Ernie Hawkins- Old Style Jazz Revisited

By Jim Weaver:

“Now here is one that shows my bias. Ernie and I have been friends since we ran a coffeehouse together some 40 years ago – ouch. He was the house musician and I was the doughnut coffee guy. He learned from the best Rev. Gary Davis. Have a trip back to the time of Jelly Roll Morton and big acoustic guitars.”

Who is Ernie Hawkins?

“For many years Ernie Hawkins has been playing concerts, clubs, blues and folk festivals, workshops, colleges, museums, parties, fist fights and millennium celebrations in the United States, Canada, Japan and Europe and at every stop in the road from A Prairie Home Companion to Antone’s to the Madrid Jazz Festival. He has played with blues greats such as Son House, Mance Lipscomb, Fred McDowell, Jim Brewer, Rev. Gary Davis and many others.

Ernest Leroy Hawkins was born in Pittsburgh PA in 1947. In the ’50’s he had a paper route, a beagle and a Roy Rodgers harmonica (which he still has somewhere).

He first learned country guitar, mandolin, banjo and bones from a guy named Pete who worked on his Uncle’s farm. Pete had come up playing with the Lilly Brothers and had rambled around the country – taking a 30-year detour down whisky lane that landed him in a cabin on the farm as property caretaker…and becoming a primary musical mentor to Ernie.

▶ **DATASET CONTENT**

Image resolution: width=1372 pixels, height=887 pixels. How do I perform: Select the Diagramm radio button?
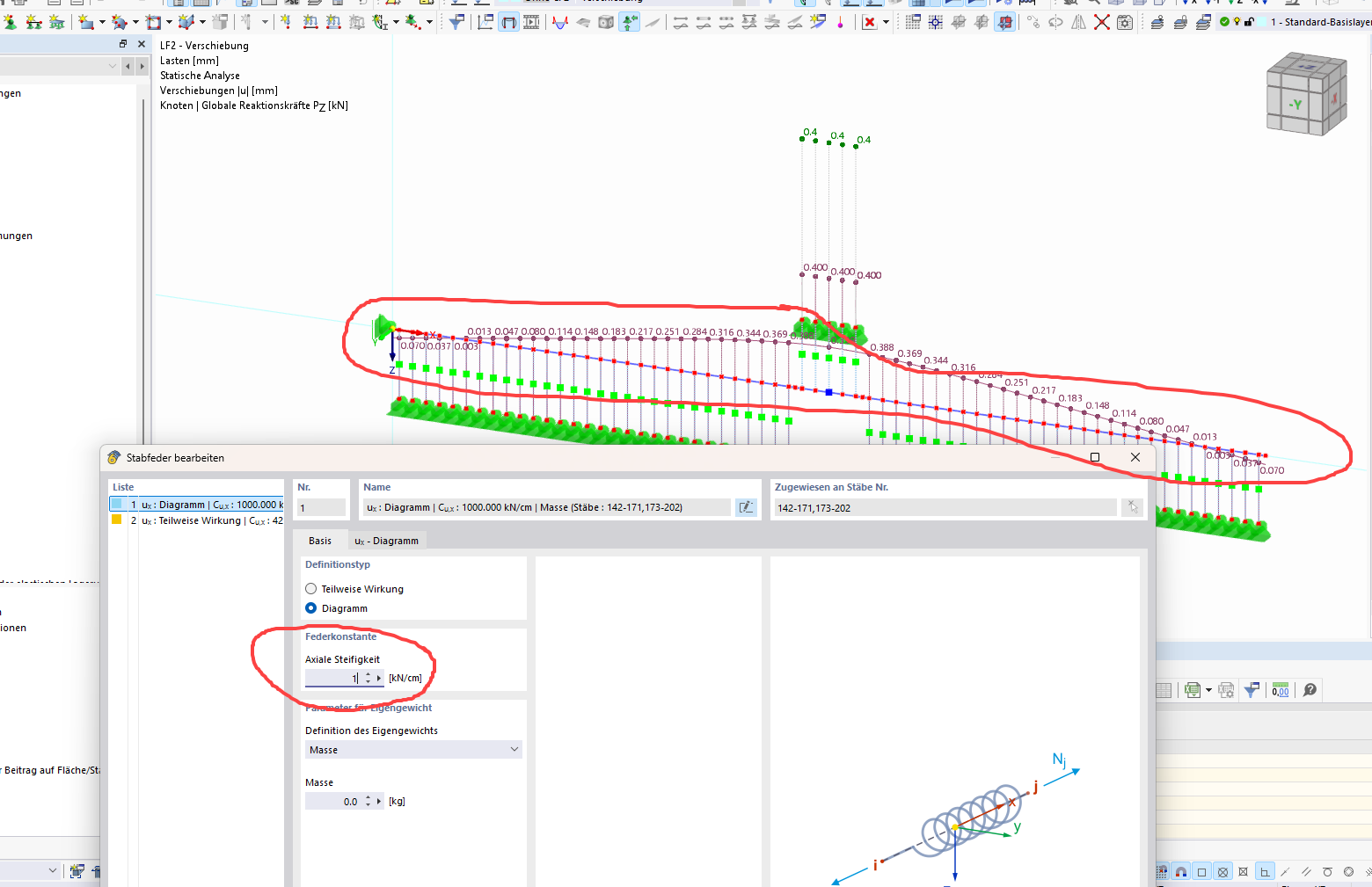(x=310, y=608)
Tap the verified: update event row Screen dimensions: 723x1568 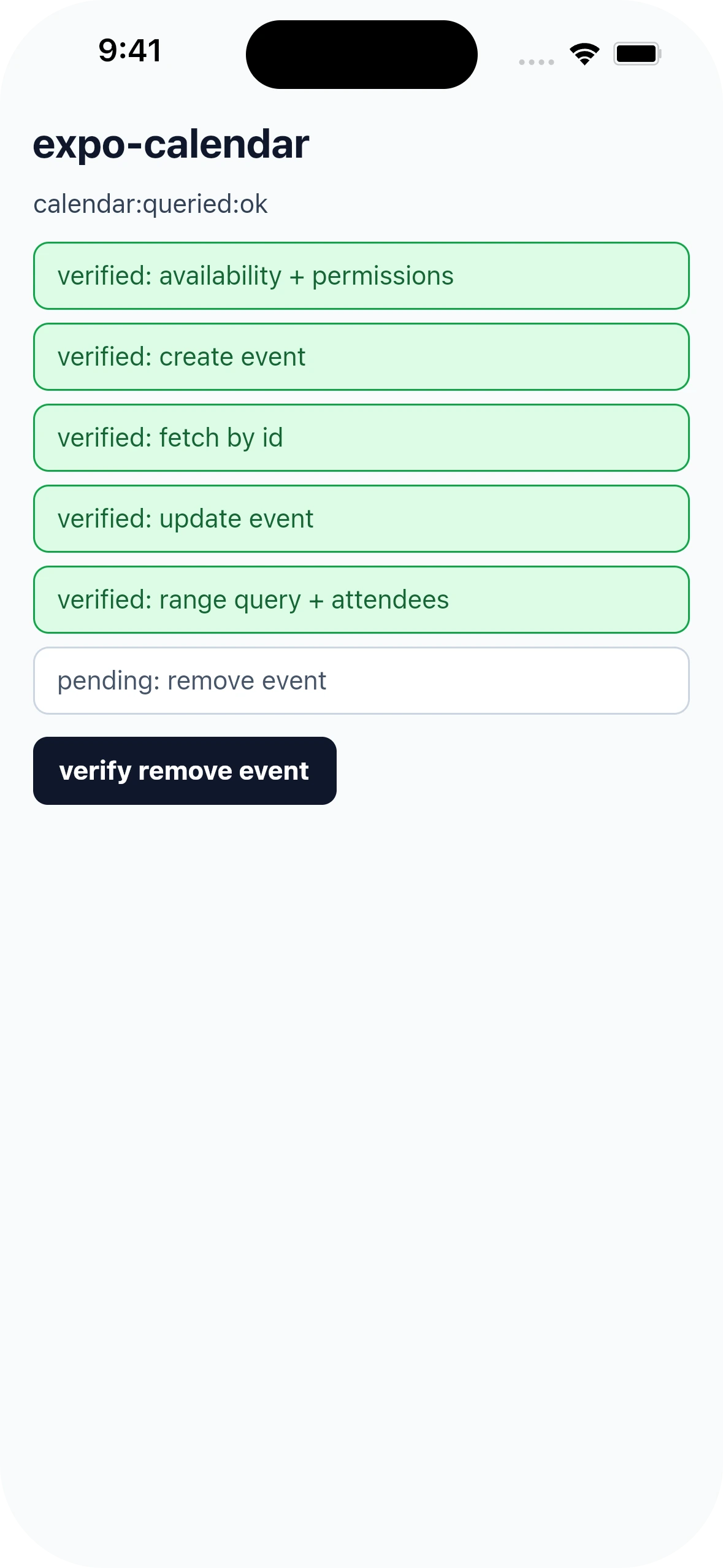coord(361,519)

▶ **YOUR TASKS**
(1) In the Ernie Hawkins profile, change "beagle" to "collie" in the part that opens with the words containing "Ernest Leroy Hawkins" and closes with "mentor to Ernie.", and give that part again.
(2) Answer these questions on the Ernie Hawkins profile:
(a) In what city and year was Ernie Hawkins born?
(b) From whom did he first learn country guitar?
(c) What was Jim Weaver's role at the coffeehouse?
(3) Please continue the Ernie Hawkins profile from the point where it stops.

▶ **TASK-BY-TASK ANSWERS**
(1)
Ernest Leroy Hawkins was born in Pittsburgh PA in 1947. In the ’50’s he had a paper route, a collie and a Roy Rodgers harmonica (which he still has somewhere).

He first learned country guitar, mandolin, banjo and bones from a guy named Pete who worked on his Uncle’s farm. Pete had come up playing with the Lilly Brothers and had rambled around the country – taking a 30-year detour down whisky lane that landed him in a cabin on the farm as property caretaker…and becoming a primary musical mentor to Ernie.

(2)
(a) Pittsburgh, PA, in 1947.
(b) A guy named Pete who worked on his uncle's farm.
(c) He was the doughnut coffee guy.

(3)
Ernie was already playing blues as a teenager when he heard a fellow passing through town play Gary Davis’ “Let Us Get Together”. He was hooked then and forever on country blues and ragtime guitar…and players like Davis, Blind Willie McTell, Blind Blake, Willie Johnson, Skip James, John Hurt, Leadbelly…

Right after high school, Ernie moved to New York City with only one purpose – to track down and study with Rev. Gary Davis. In ’69 he moved back home, enrolled in the University of Pittsburgh and earned a degree in philosophy. During this time, Ernie played with Niles Jones, a blues player living in the city and “rediscovered” in the ’90’s as Guitar Gabriel.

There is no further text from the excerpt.